What was an essential for Jesus's ministry in Galilee and Jerusalem is one of the greatest challenges for Christ in our own time. Where His ministry was enhanced because of the spiritual literacy and Scriptural knowledge of the faithful Jews of the region, ours is challenged by the illiteracy of a post-Christian world.
For much of the past two thousand years, Christ was the center of all literacy. Life revolved around faith, and you would have been hard-pressed to find anyone who did not know thoroughly the testimony of Jesus. There then came a time when other emphases, namely "reason" and "science" started to push on the edges of faith, and it was no longer the case that faith permeated all areas of life. It was still true, however, that most persons had a good familiarity with the basics of the Christian story.
No longer. Today, we are living in a world where even those in the most developed nations may have never come in contact with Christ in any form. We have secular preschools, which means that young kids are no longer dependent upon the church for their early education. We have 24/7 worlds, which means that carving out Sunday morning for something like church seems more and more foolish. We have a thing called "tolerance" (which is actually anything but) that says we're not really allowed to teach Christ any more, lest we be accused of "pushing" our faith on someone who doesn't want it.
Did you know that in today's world, for the first time, we are baptizing adult Christians who, just a year or two before, had never heard of Jesus before? At all.
This is a huge shift for the Christian faith, and it presents a number of challenges for those of us who carry His Cross into this world.

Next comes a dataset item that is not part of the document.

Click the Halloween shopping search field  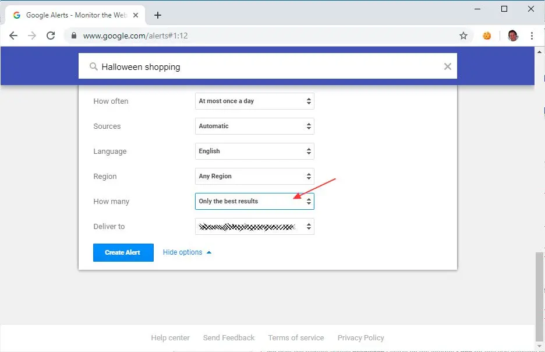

Now, more than ever, we need a holistic theology. We need a theology that starts not at the manger, but at the formless and void. Because if we start at the manger, we set up a great man, but we do not establish the Son of God. We create the impression that anyone can be born into such greatness, that it's just the kind of thing that sometimes happens (or, at least, happened once), and this doesn't tell our world much about our Jesus. We have to be able to start at the promise, not at the fulfillment, or this Jesus of ours makes no sense.
Now, more than ever, we need a truly Judeo-Christian framework to use as a point of reference. There's nothing in the New Testament that wholly explains what the sacrifice of the Lamb means for the people of God, except where it calls back unto the Old Testament. We have to know that Old Testament. We have to be able to talk about atonement from a historical faith perspective or we'll never be able to make enough sense of His sacrifice for our world to believe it.
Now, more than ever, we need the witness of the early church. Although they were living in a time when everyone had heard of Jesus, they were also living in an age in which there was a lot of hostility toward Him. They were persecuted, oppressed, and mocked, and yet, they carried on. They learned to worship. They broke bread together. And they never stopped proclaiming His truth. It's the kind of courageous faith that we need once again in a world hostile to Christ in an entirely different way.
But let us not forget that this hostility is not our greatest challenge, not by a long shot. Even the world He inhabited was hostile to Christ; He spent much of His time speaking against those who just would not believe Him, who would not buy that His was the holy way. No, our greatest challenge is not that the world despises Him; it always has.
Our greatest challenge is that the world no longer knows Him.
And that's why now, more than ever, we must labor to make Him known.